US partners are considered very important for expansion into America. Is it otherwise a difficult matter?

Absolutely, we also have offices in New York and want to grow there. At the same time, we have to expand our base in Europe. However, there is a competitive advantage for European companies, namely that it is much easier for them to set up in the USA than a US company that wants to expand into Europe, because the market here is much more fragmented, which represents a structural entry barrier.

When it comes to institutional investors, the US is preferred because the pension system is different and much more investments are possible. What would one have to change in Europe for the system to work as it does in the USA?

The pension system definitely needs to be changed. Many pension funds and insurance companies are already involved in investments in private equity in Europe. It must be possible to build up wealth locally, but we are still far behind compared to the USA and Asia. France has a pioneering role in Europe, which is mainly due to the top-down setup there. If Emmanuel Macron orders something there, it also happens, while in Germany everything takes longer due to the bottom-up principle.

How is the fund market developing in Europe?

There have been many early-stage funds lately that have raised a lot of capital in a short period of time and have shown many differentiated approaches. Above all, sustainability is a very important topic right now. This is very good, because the more capital there is, the more innovations can be promoted.

At the same time, there are many growth funds that can only offer tickets for $ 20 to 30 million per investment. You cannot assert yourself in a global competition like this. We need larger growth funds in Europe that can write big tickets so that the companies are also protected for the next round.

The Asian market is very exciting, but China is currently cracking down on big players. How will the situation develop as a result?

It will likely lead to even more capital from Asia being invested in Europe. The big question then arises when expanding into Asia. This makes it unclear whether our portfolio companies would continue to move to China.

Is sustainability a vertical like Fintech or Mobility, or simply a building block that every company must-have in the future – that is, cross-sectional matter?

::::::

Please answer these questions from the interview excerpt above:
(a) In which US city does the firm already have offices?
(b) Which country plays a pioneering role in Europe, and what is that mainly due to?
(c) What amount per investment can many European growth funds offer?

- _Supplied data_:

::::::

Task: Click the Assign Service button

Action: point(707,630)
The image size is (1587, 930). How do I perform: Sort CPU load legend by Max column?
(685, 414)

::::::

- _Written response_:
(a) New York.
(b) France, mainly due to its top-down setup.
(c) Only $20 to 30 million.